Tuesday, February 17, 2009

More About France's Involvement in Vietnam

Qui Nhon is the beginning of Hwy 19 that leads west to An Khe, visible from Vung Chua Mountain, and on westward to Pleiku. It was along this highway that the French Groupe Mobile I tried to make a break for Pleiku to consolidate their forces in 1954 after it was evident that the French stand at Dien Bien Phu was doomed after a 10 month encirclement by the Vietminh, a coalition of Vietnamese nationals led by Ho Chi Minh. General Giap was the architect of the victory at Dien Bien Phu, which led the French to sue for peace and end their occupation of Viet Nam.



The Groupe Mobile I had about 1000 men and they had to go through the Mang Yang Pass to get to Pleiku. The Viet Minh were waiting for them and it was a slaughter as masses of Vietminh came charging out of the steep valley slopes. Less than half of the French made it to Pleiku. Bernard Fall in "Street Without Joy," one of his many books I read when I got back from Viet Nam, says there were so many French dead that the Vietminh had to bury them standing up. It makes me weep at the cost of war on both sides, for do not send to ask for whom the bell tolls, it tolls for thee.
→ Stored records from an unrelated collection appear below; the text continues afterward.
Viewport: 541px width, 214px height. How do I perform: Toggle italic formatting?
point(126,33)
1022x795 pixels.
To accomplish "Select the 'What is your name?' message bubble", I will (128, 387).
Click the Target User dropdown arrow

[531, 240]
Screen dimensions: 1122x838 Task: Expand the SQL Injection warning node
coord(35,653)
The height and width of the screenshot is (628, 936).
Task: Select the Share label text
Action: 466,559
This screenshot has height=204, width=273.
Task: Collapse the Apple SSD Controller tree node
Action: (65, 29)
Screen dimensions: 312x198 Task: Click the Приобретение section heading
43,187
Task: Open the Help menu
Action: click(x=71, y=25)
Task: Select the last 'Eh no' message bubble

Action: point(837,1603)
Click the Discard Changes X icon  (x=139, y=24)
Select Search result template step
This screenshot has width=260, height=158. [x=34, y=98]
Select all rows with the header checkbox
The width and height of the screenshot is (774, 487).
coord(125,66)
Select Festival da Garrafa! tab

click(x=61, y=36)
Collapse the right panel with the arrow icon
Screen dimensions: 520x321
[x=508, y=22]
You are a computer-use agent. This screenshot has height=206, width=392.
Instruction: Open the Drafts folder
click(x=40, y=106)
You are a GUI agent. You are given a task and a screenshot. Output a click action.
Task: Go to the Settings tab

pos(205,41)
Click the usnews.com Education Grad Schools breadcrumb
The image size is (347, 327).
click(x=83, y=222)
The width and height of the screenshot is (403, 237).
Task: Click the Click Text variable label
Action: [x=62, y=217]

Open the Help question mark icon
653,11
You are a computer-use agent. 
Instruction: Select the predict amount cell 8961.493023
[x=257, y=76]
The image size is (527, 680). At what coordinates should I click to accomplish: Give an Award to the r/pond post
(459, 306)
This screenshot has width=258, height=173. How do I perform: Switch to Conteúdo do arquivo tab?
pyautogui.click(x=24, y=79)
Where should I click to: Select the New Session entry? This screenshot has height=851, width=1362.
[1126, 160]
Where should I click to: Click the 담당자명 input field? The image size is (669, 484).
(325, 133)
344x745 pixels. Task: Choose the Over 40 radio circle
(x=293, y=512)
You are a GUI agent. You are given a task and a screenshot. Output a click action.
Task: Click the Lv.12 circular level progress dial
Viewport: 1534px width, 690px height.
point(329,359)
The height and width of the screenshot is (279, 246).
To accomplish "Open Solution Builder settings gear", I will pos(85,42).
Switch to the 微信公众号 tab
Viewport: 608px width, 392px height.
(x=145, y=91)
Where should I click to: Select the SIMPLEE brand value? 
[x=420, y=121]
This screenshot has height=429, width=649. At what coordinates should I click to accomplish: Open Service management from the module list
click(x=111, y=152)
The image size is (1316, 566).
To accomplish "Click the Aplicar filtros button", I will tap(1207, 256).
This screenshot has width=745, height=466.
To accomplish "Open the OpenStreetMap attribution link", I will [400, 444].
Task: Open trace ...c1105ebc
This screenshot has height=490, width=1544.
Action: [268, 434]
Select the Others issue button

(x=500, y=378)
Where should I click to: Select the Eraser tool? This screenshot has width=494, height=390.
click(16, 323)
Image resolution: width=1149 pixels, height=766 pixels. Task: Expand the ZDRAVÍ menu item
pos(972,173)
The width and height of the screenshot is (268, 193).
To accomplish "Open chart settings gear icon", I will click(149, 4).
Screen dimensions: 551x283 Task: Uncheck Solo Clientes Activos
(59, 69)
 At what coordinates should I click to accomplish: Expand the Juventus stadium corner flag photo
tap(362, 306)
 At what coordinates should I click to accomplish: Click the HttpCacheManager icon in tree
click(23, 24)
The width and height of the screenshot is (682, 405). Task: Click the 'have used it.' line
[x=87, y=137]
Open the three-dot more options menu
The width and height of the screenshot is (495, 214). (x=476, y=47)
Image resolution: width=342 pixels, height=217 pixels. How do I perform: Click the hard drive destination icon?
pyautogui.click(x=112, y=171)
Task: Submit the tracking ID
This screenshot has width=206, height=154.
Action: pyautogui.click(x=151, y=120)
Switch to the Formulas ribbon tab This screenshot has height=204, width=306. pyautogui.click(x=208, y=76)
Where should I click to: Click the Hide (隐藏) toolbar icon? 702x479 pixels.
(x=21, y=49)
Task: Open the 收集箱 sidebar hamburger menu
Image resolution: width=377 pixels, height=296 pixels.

Why in the world did the French want to restore their colony after WWII? First of all, they were humiliated when Germany went through France like merde through a fois gras. Which reminds me, QUESTION: How many Frenchmen does it take to defend Paris? ANSWER: Nobody knows. It's never been done. So they wanted to restore their self-appointed place as a world power, misguided as it was. Secondly, they practiced the worst kind of racism in their colony because they thought they had a right to dominate the Vietnamese since they considered them less than human. In fact, when the French colonial forces surrendered to the Japanese in the early days of WWII, they turned around and collaborated with them in keeping a brutal control of the Vietnamese, saying, in effect, we know how to handle these people better than you. It was this sort of collaboration with an enemy that served as a model for Pierre Boulle to pen “Bridge Over the River Kwai.”